1H FY21/22 – Beneficiary of big ticket consumer spending ahead of GST hikes

  • Revenue and NPI for 1H FY21/22 rose 2.9% and 7.2% to S$91.0m and S$69.6m correspondingly
  • Topline trends behind full year estimates while DPU on a 93% pay-out ratio is in line
  • Wisma Atria tenant sales saw a 2.8% y-o-y decline from prolonged restrictions but December festive sales was up 10-12% y-o-y
  • Prime beneficiary of bigger ticket consumer spending ahead of GST hikes
  • We currently have a BUY call with TP of S$0.75

Results Summary

Topline trending behind estimates while DPU is in line with estimates

  • Revenue for 1H FY21/22 increased by 2.9% to S$91.0m
  • NPI for 1H FY21/22 rose 7.2% y-o-y to S$69.6m
  • The higher topline and NPI was attributed to lower assistance granted to portfolio tenants, as well as the cessation of rental rebates in Malaysia alongside the completion of AEI works at The Starhill in Dec’21.
  • Income available for distribution declined 1.3% y-o-y to S$42.7m, due to a once-off deferred income top-up of 0.14 Scts in the corresponding period last year (1H FY20/21). 
  • DPU of 1.78 Scts is in line with estimates on a 93% pay-out ratio.

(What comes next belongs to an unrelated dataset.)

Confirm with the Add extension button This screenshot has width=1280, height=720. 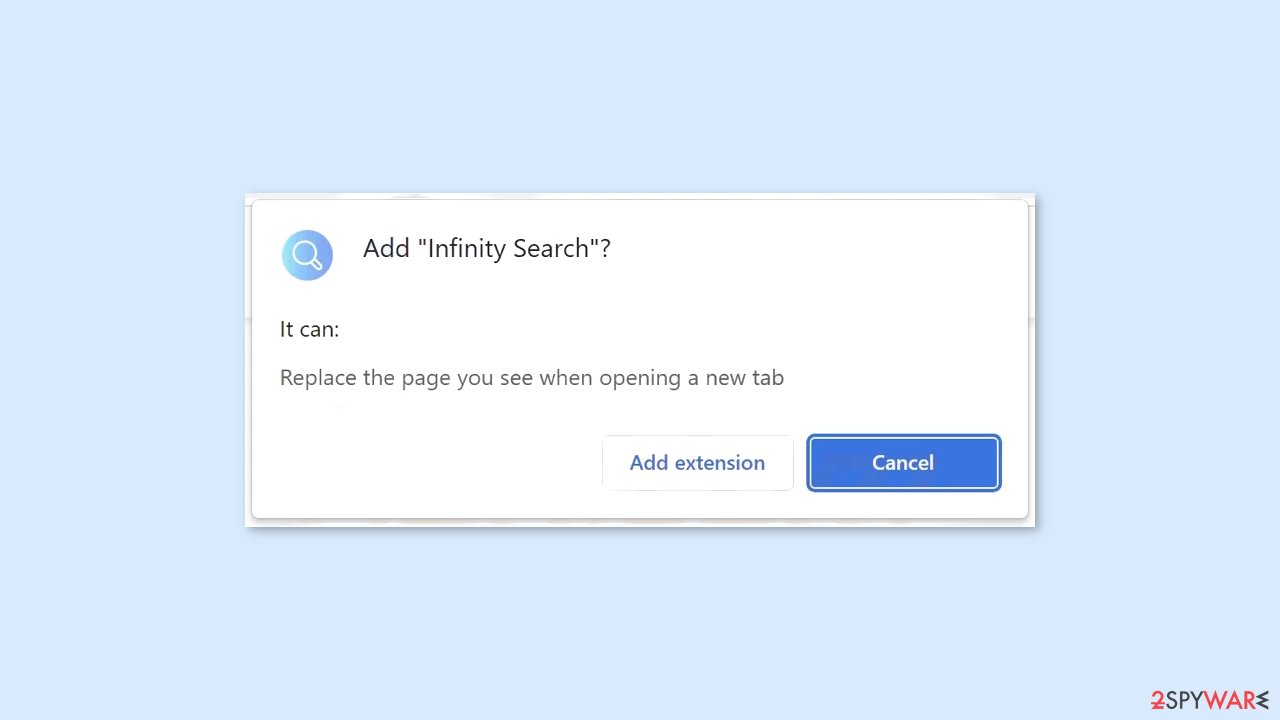click(x=697, y=463)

Singapore retail portfolio trends close to full occupancy

  • Singapore Retail occupancy rates remained healthy at 99.5%, improving c.90 bps h-o-h 
  • Singapore Office segments also trends back above 90% for the first time since the pandemic and closing to pre-COVID range between 90% – 93%. 
  • Overall portfolio improved 60 bps h-o-h to end the period at 96.9%. 
  • AEI at Wisma Atria continues to be a work-in-progress with the next phase of works targeting the Atrium area to start in Mar’22. 
  • Lease expiry is well-staggered with c.6.7% of retail leases and 21% of office leases by gross rents due for expiry. 
  • Amongst the new tenants, Uniqlo notably opened their first retail tore in South Australia at Myer Centre Adelaide, with a c.10k sqft retail space. Renovation for the store is expected to commence in 1Q22.

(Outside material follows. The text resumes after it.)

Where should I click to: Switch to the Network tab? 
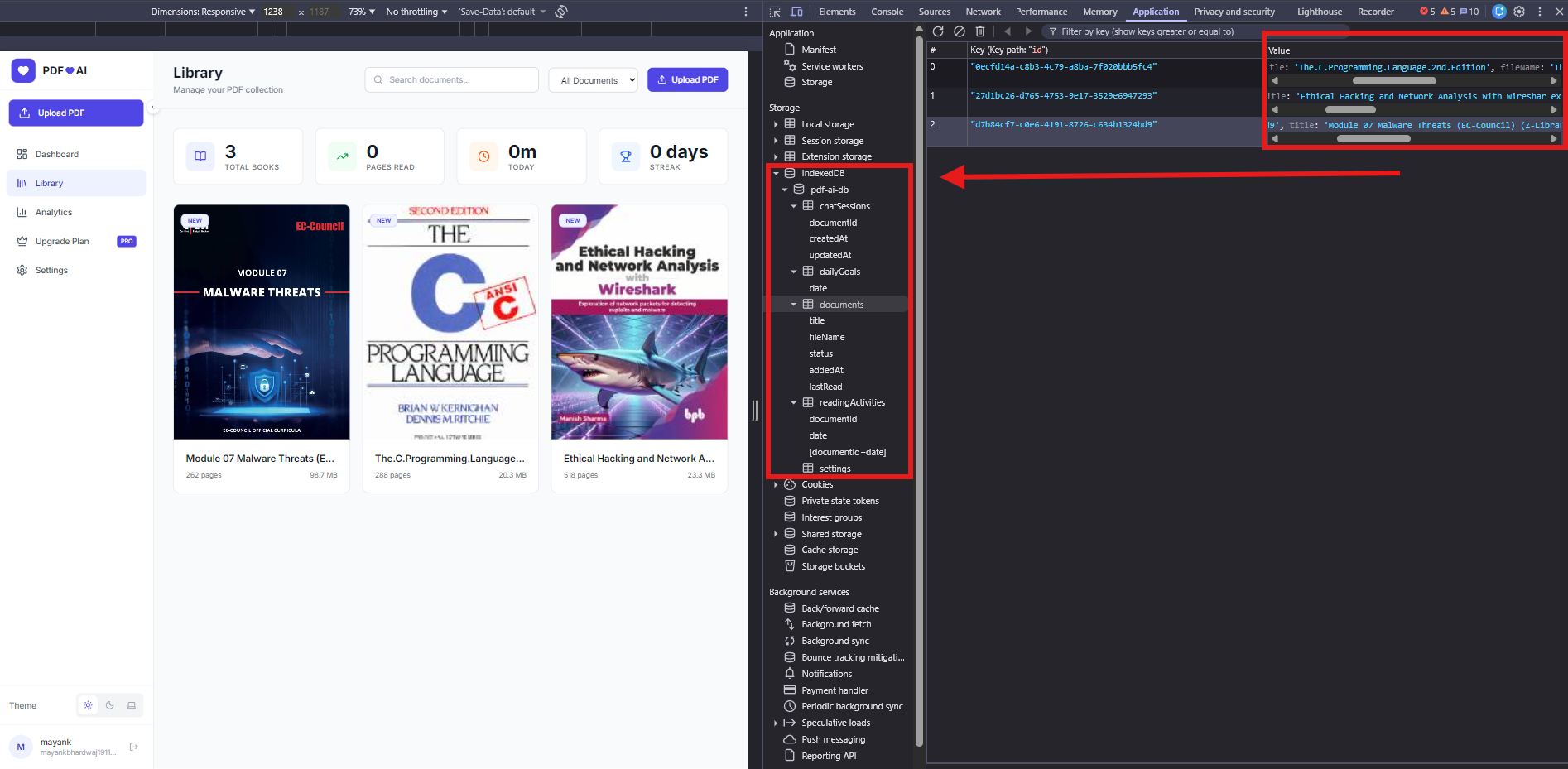click(983, 12)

A tale of two halves for retail sales at Wisma Atria

  • 1H FY21/22 tenant sales saw a decline of 2.8% y-o-y, while shopper traffic rose 19% y-o-y. 
  • The prolonged period of dine-in restrictions, coupled with WFH default saw weaker traffic and spending on weekdays, but saw a reversal going towards year end. 
  • Both tenant sales and shopper traffic saw an upward kink timed with a relaxation of dine-in measures, notable when dine-in was first allowed for up to 2 pax (10-Aug) and 5 pax (22-Nov). 
  • Tenant sales saw a similar festive boost during December period of c.10-12% y-o-y. 
  • With GST hikes (7% to 9%) up in the horizon, or as early as July’22, we think that central malls will be key beneficiaries as consumers bring forward spending on bigger ticket items. Segments such as watches & jewelry, luxury goods, or beauty services could benefit from this. 

Capital Management

  • Entered into a five and a half year unsecured term loan facility agreement of S$60 million
  • New loan facility will be used to refinance current outstanding loan of S$115m ahead of maturity in Sep’22
  • Gearing remains healthy at 36.1%, with 2.8x interest cover and 3.02% average cost of debt. 

We currently have a BUY recommendation with a TP of S$0.75.